Miami County to buy $285K armored vehicle for sheriff’s tactical situations

‘With the way things are going in our society, we need to be prepared,’ Sheriff Dave Duchak said.

TROY — Miami County will use more than $285,000 in American Rescue Plan Act money to buy a new customized armored vehicle for the sheriff’s office.

“In a county our size I feel, especially with the way things are going in our society, we need to be prepared,” Sheriff Dave Duchak told commissioners.

“I know this is an expensive piece of equipment, but it is very important,” he said, noting its potential use by specially trained tactical teams.

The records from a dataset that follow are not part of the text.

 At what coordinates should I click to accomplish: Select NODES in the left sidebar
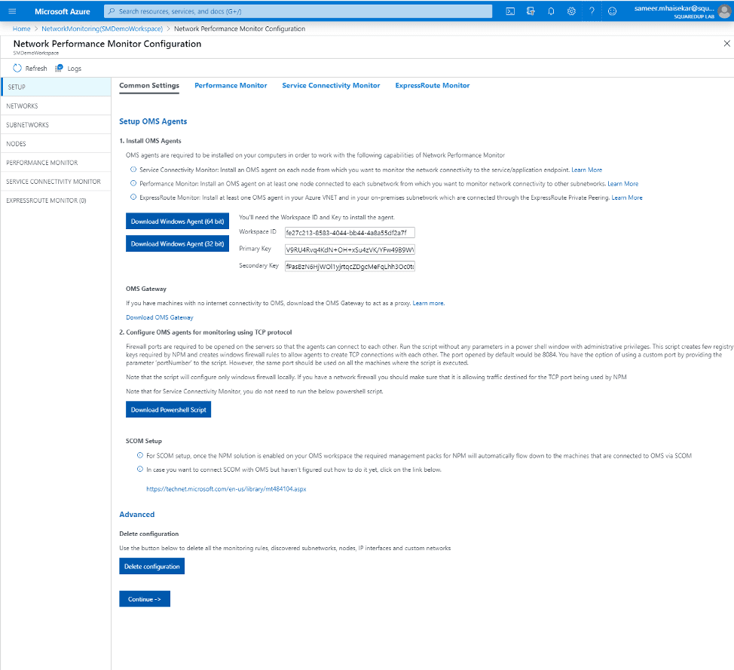tap(16, 144)
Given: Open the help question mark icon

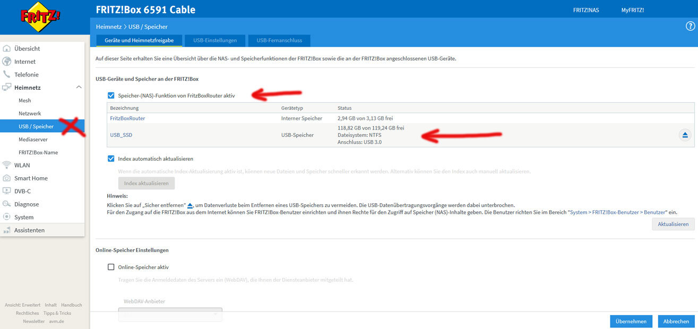Looking at the screenshot, I should (x=690, y=26).
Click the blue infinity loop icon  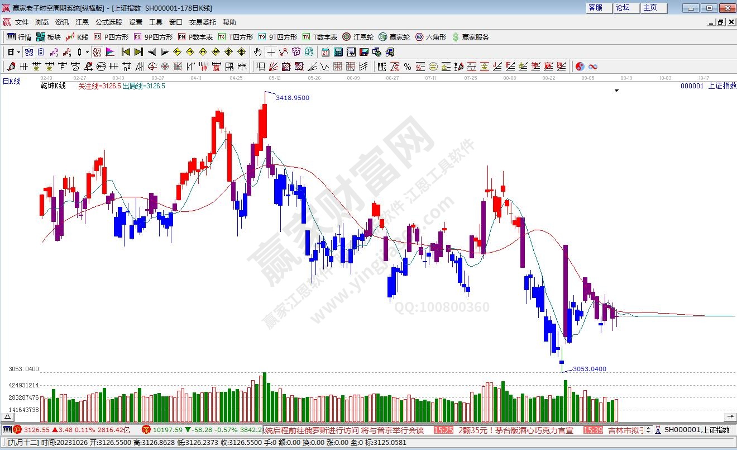pyautogui.click(x=593, y=67)
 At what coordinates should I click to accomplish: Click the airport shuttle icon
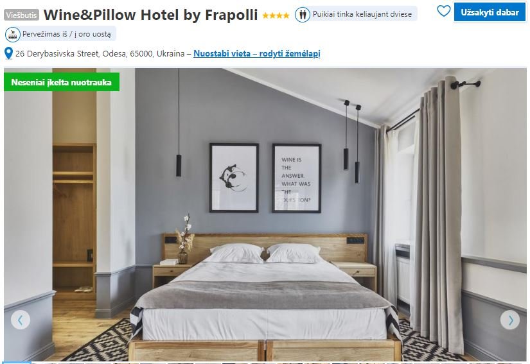(x=12, y=35)
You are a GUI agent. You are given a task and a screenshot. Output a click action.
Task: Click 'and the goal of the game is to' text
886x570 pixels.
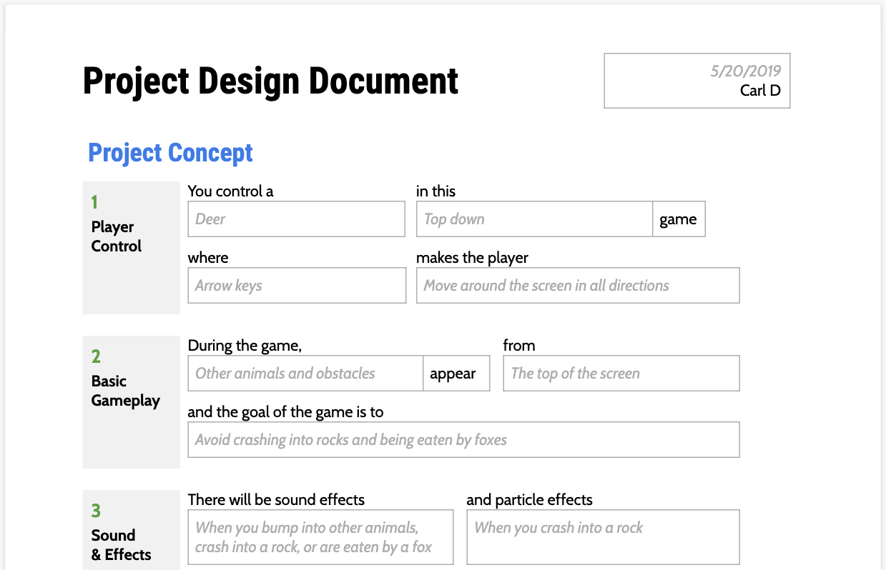285,412
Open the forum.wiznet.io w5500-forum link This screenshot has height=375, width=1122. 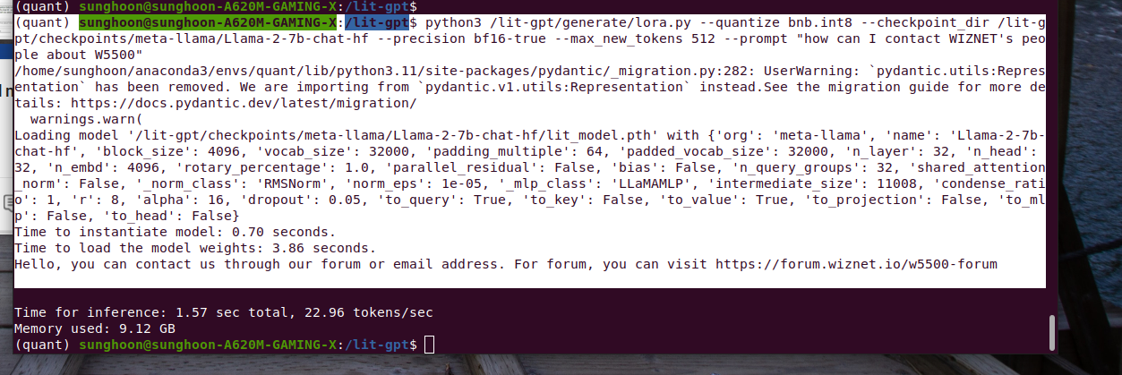[857, 265]
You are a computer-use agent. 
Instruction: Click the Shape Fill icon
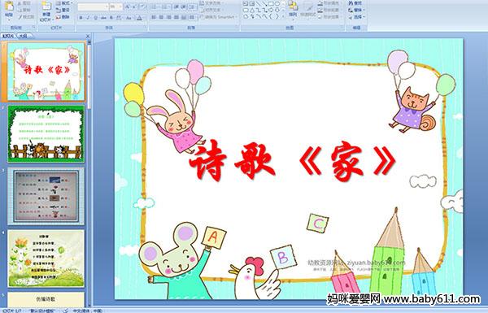point(320,3)
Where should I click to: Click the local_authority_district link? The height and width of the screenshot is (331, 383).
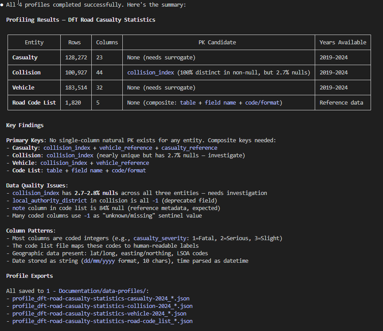point(50,200)
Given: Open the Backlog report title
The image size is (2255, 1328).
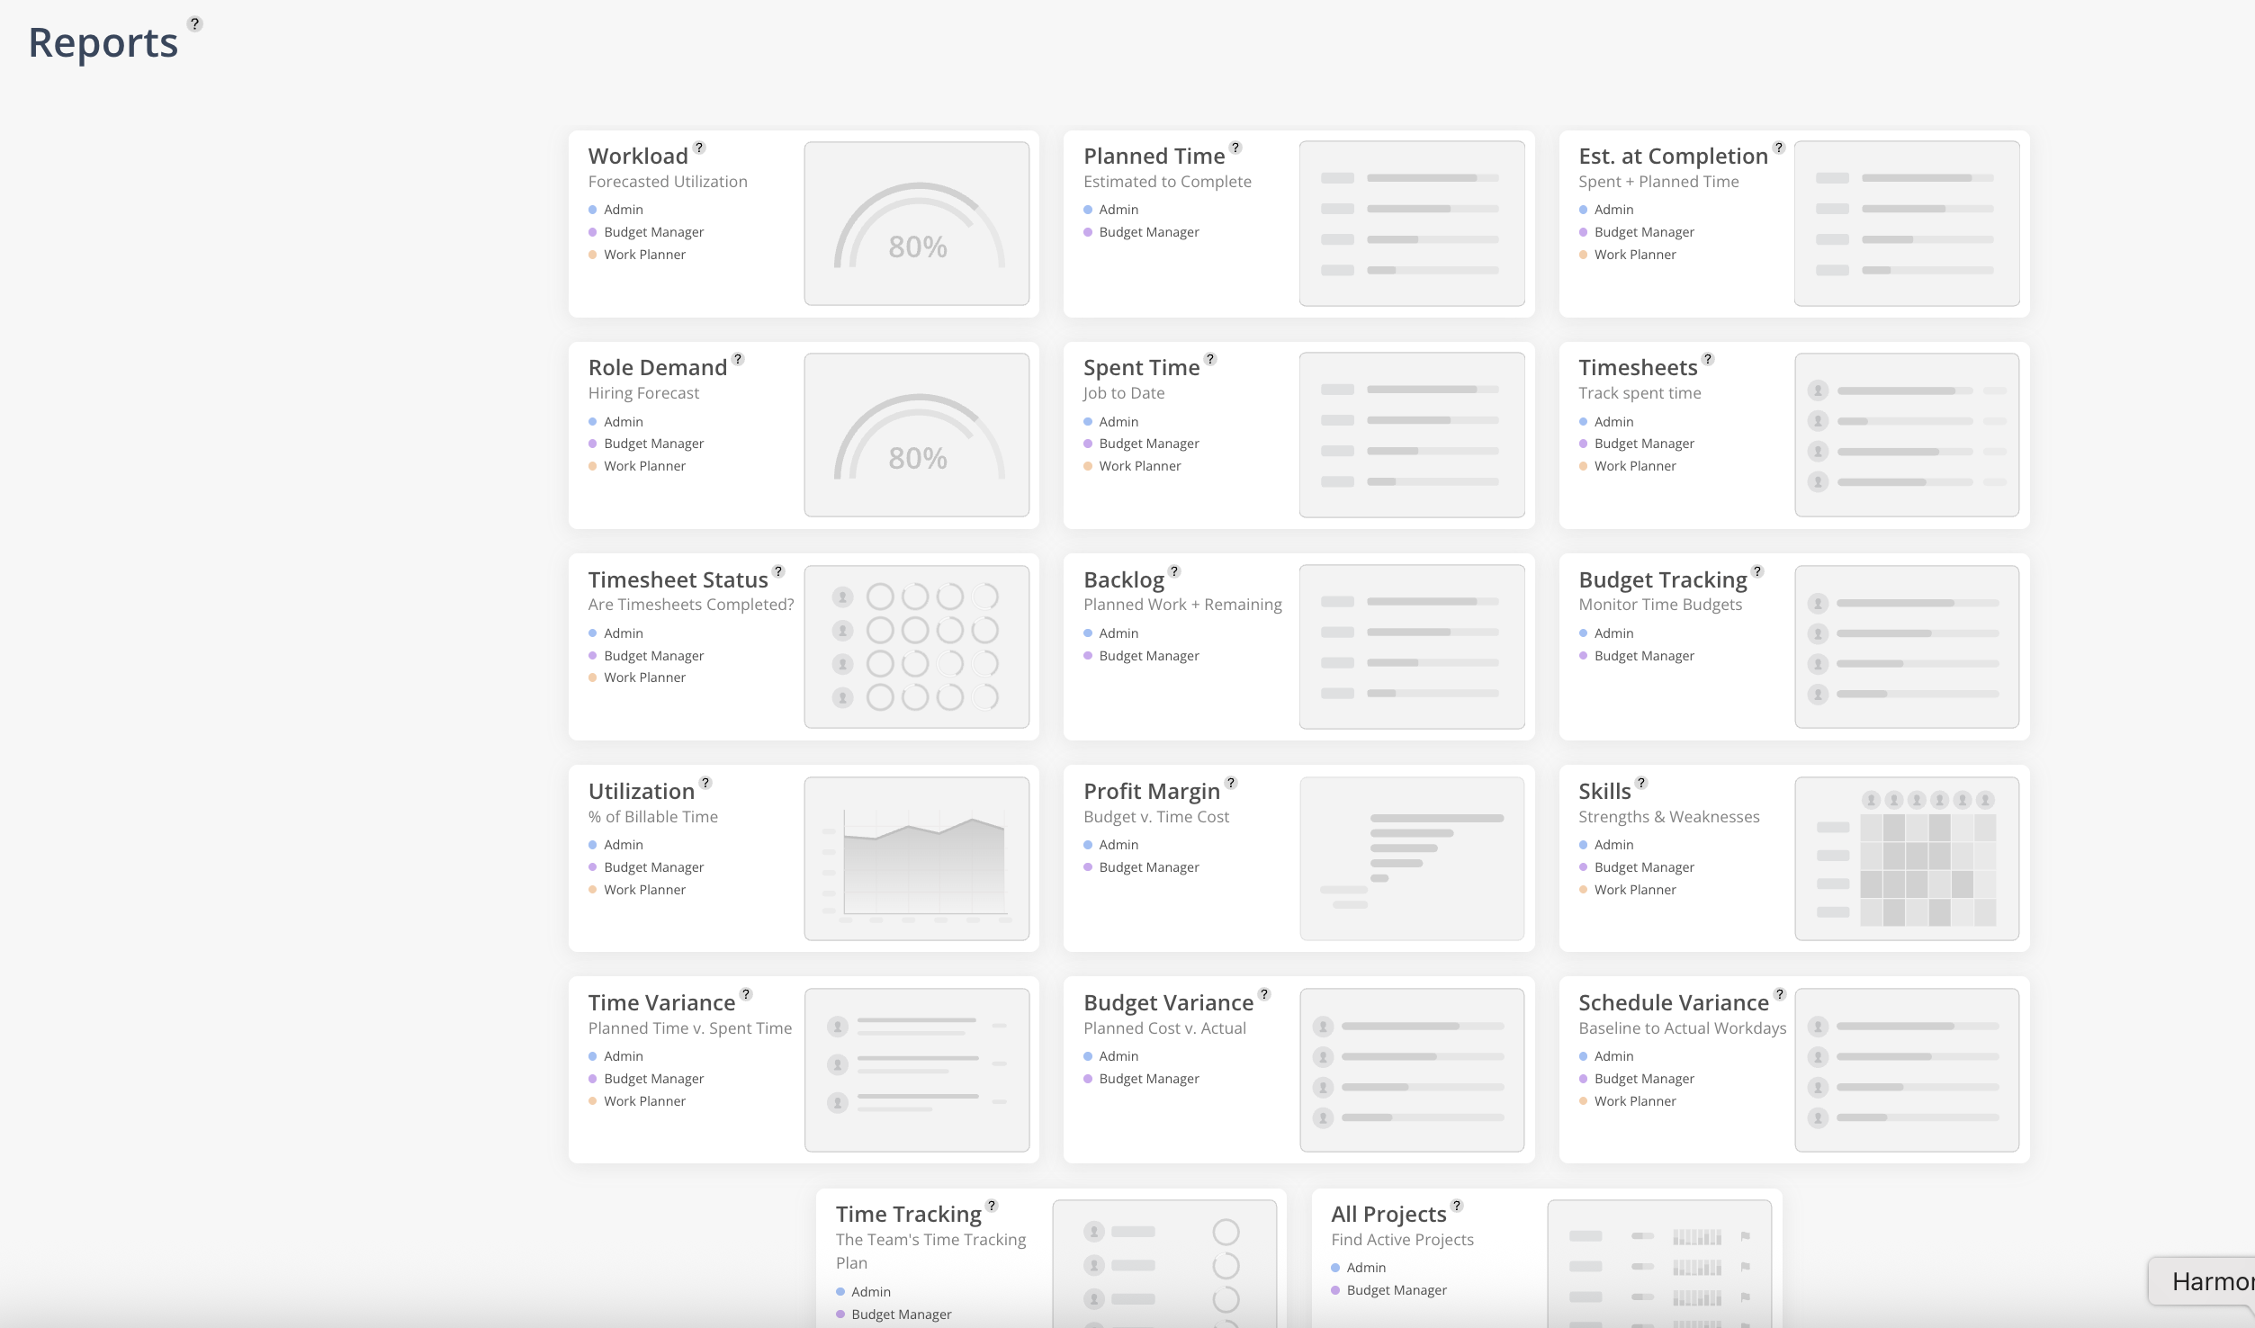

The vehicle would be for use throughout the county and in area counties, as needed.

“We believe this is something we should do with ARPA unrestricted funds, the kind of project we need to be spending those dollars on,” said Commission President Ted Mercer.

Commissioner Greg Simmons said a vehicle of this type can make a difference.

“This vehicle will be a lot better for the safety of the deputies as well as other departments,” Simmons said. “The sheriff told me there are times, even in a hostage situation, that once that vehicle pulls up, the fight is gone, they will come out … This is going to save lives.”

The Lenco BearCat armored vehicle with upgrade options is being purchased from Lenco Industries Inc. at a cost not to exceed $285,256. The sheriff’s office has a 1984 Peace Keeper armored vehicle which it says is functional but has maintenance issues and tactical limits.

The new vehicle will take six to nine months for production. It will have several features not included on the sheriff’s existing armored vehicle. Those include:

  • Off road capability to operate with flat tires;
  • Higher ground clearance to operate over debris field, high water situations, etc.;
  • Larger and safer gun/over watch port out of the top;
  • Rotation of 360 degrees;
  • Sides of the vehicle have multiple gun ports that can be used to safely communicate with officers outside, to deploy gas, or to discharge firearms;
  • New vehicle will fit 12 fully outfitted special response team members, rather than the current vehicle’s four;
  • Ballistic protection of the armor is far superior than the current vehicle and will stop up to .50 caliber rounds;
  • Extendable hydraulic arm attached to the front with a ram plate and attachable break and rake tools allowing for the breaching of doors, windows, and walls to allow for deployment of gas and/or personnel;
  • 360 degree spotlighting system, PA system, large AC & heat unit for the interior;
  • Back-up camera along with a rear facing camera that operates at all times;
  • Extra room for storage of equipment.